Which leads me finally to our recently concluded arts Festival where we not only enjoyed the esoteric pleasures of the drama, music and painting, but also the more visceral delights of food and wine. Elitism in art has tended artificially to separate those who produce art and those who consume it, a trend which 'reads across' into cooking and viticulture; but we should all find ways of expressing ourselves as thankful creatures of God, individually and collectively; and, in doing so, we should be just a little careful of a tendency to make the divine, expressed in our Christian faith, detached from the untidy joys of the world. If I am suspicious of any form of art in particular it is the attempt to reach an understanding of the sacred without going through the human medium; not only does this imply a negativity about what we were made to be, it also makes communication more difficult than it needs to be.
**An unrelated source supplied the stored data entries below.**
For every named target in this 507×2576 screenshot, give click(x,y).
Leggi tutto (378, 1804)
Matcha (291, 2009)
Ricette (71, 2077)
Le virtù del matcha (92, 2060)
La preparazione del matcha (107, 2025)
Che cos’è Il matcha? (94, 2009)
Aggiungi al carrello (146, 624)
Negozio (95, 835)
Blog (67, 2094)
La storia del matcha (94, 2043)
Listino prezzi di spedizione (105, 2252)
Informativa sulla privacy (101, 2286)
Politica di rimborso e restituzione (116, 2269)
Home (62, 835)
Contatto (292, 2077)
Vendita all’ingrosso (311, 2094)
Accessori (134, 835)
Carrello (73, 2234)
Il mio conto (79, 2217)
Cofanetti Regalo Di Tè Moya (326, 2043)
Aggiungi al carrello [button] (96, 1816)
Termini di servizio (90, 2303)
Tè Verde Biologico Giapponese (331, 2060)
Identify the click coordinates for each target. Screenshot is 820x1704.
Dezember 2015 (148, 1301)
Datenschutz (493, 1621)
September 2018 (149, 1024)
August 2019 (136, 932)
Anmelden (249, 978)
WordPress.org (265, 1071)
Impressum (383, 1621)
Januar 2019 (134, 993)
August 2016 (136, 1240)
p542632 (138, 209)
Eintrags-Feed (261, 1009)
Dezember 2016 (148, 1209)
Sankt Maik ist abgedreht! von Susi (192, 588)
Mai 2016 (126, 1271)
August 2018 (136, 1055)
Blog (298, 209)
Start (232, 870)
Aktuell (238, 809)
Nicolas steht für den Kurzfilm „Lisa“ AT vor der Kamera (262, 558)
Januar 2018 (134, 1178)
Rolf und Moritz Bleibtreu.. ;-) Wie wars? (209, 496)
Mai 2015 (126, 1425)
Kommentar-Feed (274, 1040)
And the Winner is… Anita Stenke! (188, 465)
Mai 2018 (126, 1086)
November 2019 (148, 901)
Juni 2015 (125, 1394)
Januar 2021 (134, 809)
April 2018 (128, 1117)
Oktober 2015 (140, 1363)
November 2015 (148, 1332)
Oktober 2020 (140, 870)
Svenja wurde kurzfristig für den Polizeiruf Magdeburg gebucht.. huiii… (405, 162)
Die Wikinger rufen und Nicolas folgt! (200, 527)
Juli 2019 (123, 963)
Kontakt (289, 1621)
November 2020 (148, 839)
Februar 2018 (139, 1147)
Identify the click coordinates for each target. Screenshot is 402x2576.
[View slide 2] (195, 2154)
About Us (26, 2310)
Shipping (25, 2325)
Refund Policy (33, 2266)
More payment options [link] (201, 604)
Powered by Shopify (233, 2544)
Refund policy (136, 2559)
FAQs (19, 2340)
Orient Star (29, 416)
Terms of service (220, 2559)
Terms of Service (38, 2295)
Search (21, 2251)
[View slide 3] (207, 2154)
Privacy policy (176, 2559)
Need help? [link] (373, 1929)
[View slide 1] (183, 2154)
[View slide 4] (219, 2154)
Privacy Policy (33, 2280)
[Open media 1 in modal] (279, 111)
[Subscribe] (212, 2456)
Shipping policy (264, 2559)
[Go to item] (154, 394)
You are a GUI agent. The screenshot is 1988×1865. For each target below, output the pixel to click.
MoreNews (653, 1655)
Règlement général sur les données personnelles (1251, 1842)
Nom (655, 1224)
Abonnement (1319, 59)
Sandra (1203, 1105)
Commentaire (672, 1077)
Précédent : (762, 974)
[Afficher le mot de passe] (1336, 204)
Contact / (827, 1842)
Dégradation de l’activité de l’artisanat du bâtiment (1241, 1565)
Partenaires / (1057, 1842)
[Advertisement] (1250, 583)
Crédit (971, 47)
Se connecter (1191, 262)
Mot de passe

We might, then, as Christians wish to go further than Keats when he said that Truth is beauty and beauty is truth; but that is a useful starting point, as long as the beauty we are thinking about is not the rarefied production of the other. We were made to love, we were made to create, we were even made to rejoice. Let us thank The Lord. Amen.

Prayers

Can: Heavenly Father
Res: We thank you.

Lord, we thank you for creating the earth with all its wonders, for sending your Son to be our brother in flesh, and the Spirit who is with us now:

1. We thank you for our sense of sight: for the joys of nature and the joys of humanity; for arresting art and perceptive photography; for the insight of collage and magnification; for reflections in water and reflections on water; for the rising of the sun and the trick of the light; for the language of the eyes and the vocabulary of gesture.

Can: Heavenly Father
Res: We thank you

2. We thank you for our sense of touch: for the roughness of bark and the smoothness of a pebble; for the pattern of a shell and the kaleidoscope of the seashore; for stone made flesh and wood made to shine; for the skill of the carver and the potter; for the discipline of the hand and the joy of the dance; for the perseverance of the sportsman and the player of the games console.

Can: Heavenly Father
Res: We thank you

3. We thank you for the sense of taste: for fruit from the bough and vegetables from the earth; for the skill of the farmer and the dedication of the gardener; for the stab of the chilli and the tang of the pickle; for the art of the chef and the indulgence of the confectioner; for the miracle of yeast in bread and beer; for the oil that gladdens the heart and the wine of good cheer.

Can: Heavenly Father
Res: We thank you

4. We thank you for the sense of smell: for the invitation of fresh baked bread and fresh ground coffee; for the perfume of the flowers and the perfume of the fashion house; for the pungency of incense and the mellowness of burning applewood; for the liveliness of fresh cut grass and the peace of lavender; for the promise of a new book and the must of the antique book.

Can: Heavenly Father
Res: We thank you

5. We thank you for the sense of hearing: for the melody and its infinite variations; for the urging of the drum and the pleading of the violin; for the meaning we find in the symphony and in rap; for the singing of the birds and the bleating of the lambs; for the ping of the email and the summons of the ring-tone; and, above all, Lord, for that peace which is the inner hearing where you speak to us.

Can: Heavenly Father
Res: We thank you

We thank you for all the materials you have given to us and the skills and insight to use them in your praise as our creator and in celebration of our creatureliness; we thank you for the art of persuasion and the skill of organisation which have made this Festival possible; and we thank you for the great joy which we have all experienced through the hundreds of artists and entertainers who have given their best for us; may we grow in the joy of your earth and in thanks to you for our being. Amen.